After all that experimentation, we formed a hypothesis; people will tend to do something together when they trust each other. The true potential of group ownership lies within unlocking trust among internet consumers. 

To test our theory, we decided to conduct another round of user testing. Interestingly enough, we identified a trust paradox. 

In our user testing, we saw a unanimous belief - if you were to buy an NFT with someone else, it would only be with someone you trust and know. Although not fully deterministic, digital behavior does not cancel the humane need for trust. And although blockchain doesn’t necessitate trust, we still need people to trust one another to use it.

On blockchain, smart contracts are recognized as a technology to program money, and surely the DeFi industry easily demonstrates this. Yet, maybe there’s another way to view this. Smart contracts promote trust by defining the rules that govern the blockchain.

Trust can come in many ways. It can be contextual - if your product is presented in a well-known marketplace, it gives you credibility. Trust can also be transitive - if you know him and I know you, then I can trust him as well. But now, trust is also environmental - if we both put our money into a third party machine we have no biases toward, we share a destiny. 

That is the promise of blockchain technology. And in order to solve that trust paradox, we need to use this technology as a system that allows companies and brands to provide users the ability to co-own.

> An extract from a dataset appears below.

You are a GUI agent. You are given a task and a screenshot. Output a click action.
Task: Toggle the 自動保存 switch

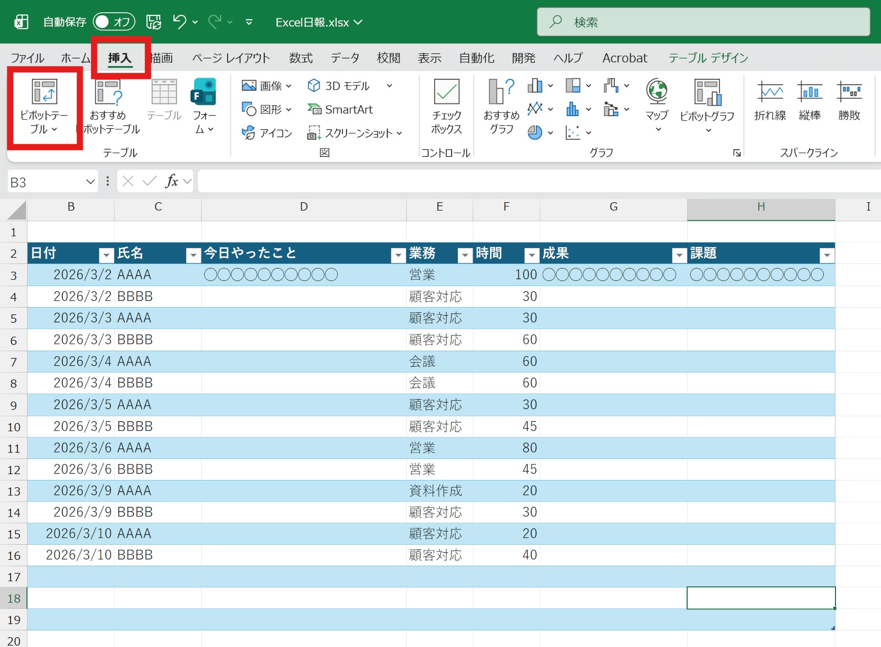point(114,22)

This brings us back to what consumers will see from Antic.

“It's great that you can buy and share the cost with others in the community, but you need to be able to trust the other person” - (D.E., 30, USA).
“As far as I know who are the other buyers who will be purchasing, I would buy this NFT communally” - (J.T., 27, USA).

Antic: The co ownership layer of the new internet

So, how do we unlock this shared human behavior over the new internet? How do we enable businesses and consumers to enjoy the power of togetherness, to seamlessly create value and earn from it?

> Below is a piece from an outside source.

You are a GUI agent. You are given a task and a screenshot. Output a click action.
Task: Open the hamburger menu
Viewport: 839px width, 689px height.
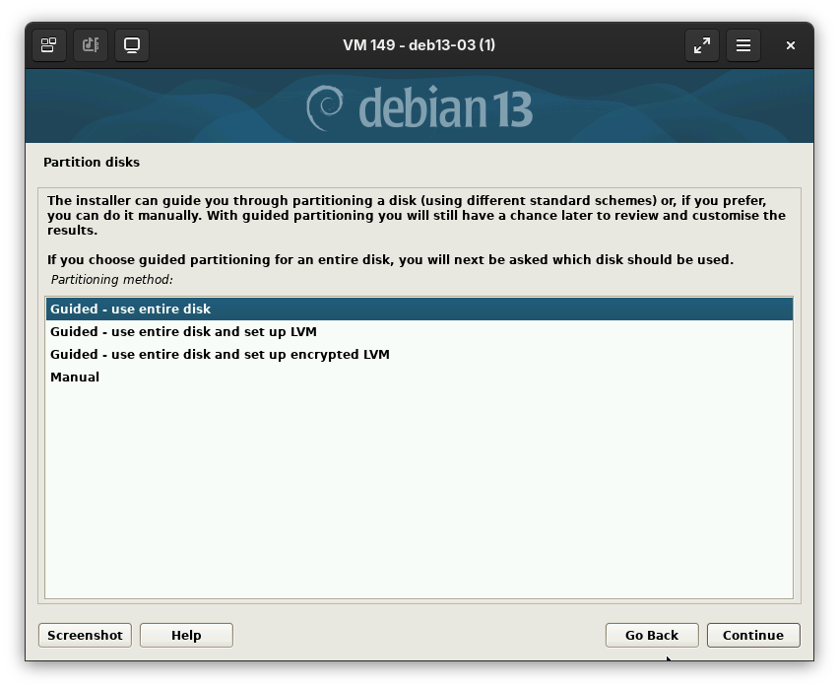click(x=743, y=45)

That’s where Antic comes in. Antic sets the stage to unlock social ownership, everywhere. Sharing assets, NFTs, IPs or whatever else with many is as easy as embedding a new button to your platform. If you’re an entertainment company for instance, you will be able to share your IP with thousands of people, monetize together, and automatically streamline revenues in an unbreakable format.

Our vision is for more and more companies and creators to embed a group experience on their platforms by adding a group checkout button or providing access to specific experiences as a group, such as exclusive content. This is the logical next step in internet evolution - instead of items and functions controlled by few, they will be controlled and coordinated by many. Antic builds the infrastructure to support that vision, with easy-to-implement-and-use co ownership tools.

Think of the collaboration behind the GameStop phenomenon, only on a bigger scale; group coordination on every social gaming platform, alternative asset marketplaces, options for co-purchasing on e-commerce sites, streaming and entertainment services…this is only the first glimpse of what’s to come.